El exceso de pruebas puede llevar a hallazgos que no necesariamente representan un peligro, pero que sí generan ansiedad, procedimientos innecesarios y gastos evitables.
Cáncer de tiroides
El cáncer de tiroides es considerado el tumor maligno endocrino más frecuente, aunque la palabra cáncer suele generar alarma inmediata, el Centro Médico ABC señala que suele ser poco agresivo y que en 95% de los casos tiene un pronóstico favorable.
Aun así, hay factores de riesgo que deben tomarse en serio, como antecedentes familiares de cáncer de tiroides o exposición a radiación durante la infancia.
La detección oportuna permite definir mejor el tratamiento, evitar intervenciones innecesarias y dar seguimiento adecuado.
“La detección temprana y el acompañamiento especializado son la clave para garantizar un tratamiento oportuno y mejorar la calidad de vida de los pacientes”, resalta la doctora Iñiguez Ariza.
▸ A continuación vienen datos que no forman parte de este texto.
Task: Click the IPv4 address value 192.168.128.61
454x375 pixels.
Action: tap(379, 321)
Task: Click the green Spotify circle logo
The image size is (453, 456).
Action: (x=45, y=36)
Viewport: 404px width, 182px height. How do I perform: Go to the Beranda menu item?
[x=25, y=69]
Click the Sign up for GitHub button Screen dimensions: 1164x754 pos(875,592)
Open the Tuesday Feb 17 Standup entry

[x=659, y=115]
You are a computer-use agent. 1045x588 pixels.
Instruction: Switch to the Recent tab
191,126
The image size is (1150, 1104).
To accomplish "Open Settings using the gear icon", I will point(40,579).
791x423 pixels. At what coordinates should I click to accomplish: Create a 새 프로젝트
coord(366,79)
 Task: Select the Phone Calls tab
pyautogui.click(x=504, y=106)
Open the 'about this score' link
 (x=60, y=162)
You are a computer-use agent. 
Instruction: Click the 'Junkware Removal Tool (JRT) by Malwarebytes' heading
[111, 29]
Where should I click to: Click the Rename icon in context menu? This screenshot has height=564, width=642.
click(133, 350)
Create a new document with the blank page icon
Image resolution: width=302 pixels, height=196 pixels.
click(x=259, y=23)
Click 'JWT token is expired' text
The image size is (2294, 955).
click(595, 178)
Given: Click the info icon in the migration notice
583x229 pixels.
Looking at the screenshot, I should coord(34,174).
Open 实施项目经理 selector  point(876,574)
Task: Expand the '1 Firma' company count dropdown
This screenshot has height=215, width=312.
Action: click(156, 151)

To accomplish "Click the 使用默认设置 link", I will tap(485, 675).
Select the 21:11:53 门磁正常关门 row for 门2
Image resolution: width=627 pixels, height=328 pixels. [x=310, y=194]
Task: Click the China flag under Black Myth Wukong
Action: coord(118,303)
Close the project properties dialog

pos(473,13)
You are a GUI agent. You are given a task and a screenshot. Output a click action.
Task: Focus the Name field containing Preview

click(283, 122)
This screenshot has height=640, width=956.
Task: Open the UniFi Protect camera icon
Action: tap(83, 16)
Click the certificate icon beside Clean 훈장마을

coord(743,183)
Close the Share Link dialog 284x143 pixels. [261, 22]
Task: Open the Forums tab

¿Cuándo revisar tu tiroides?
Conviene buscar valoración médica cuando los síntomas son persistentes, se combinan entre sí o afectan la vida diaria. Algunas señales de alerta son:
- Cansancio que no mejora con descanso
- Frío excesivo o intolerancia al calor
- Estreñimiento o diarrea persistente
- Insomnio, irritabilidad o fatiga
- Hinchazón en el cuello o sensación de presión al tragar
- Cambios menstruales
- Pérdida de peso no intencionada
- Hinchazón en el rostro
- Frecuencia cardíaca baja o palpitaciones
- Antecedentes familiares de enfermedad tiroidea o cáncer de tiroides
La recomendación central no es vivir con miedo a la tiroides, sino escuchar al cuerpo, evitar el autodiagnóstico y acudir a revisión cuando algo cambia de forma clara y sostenida.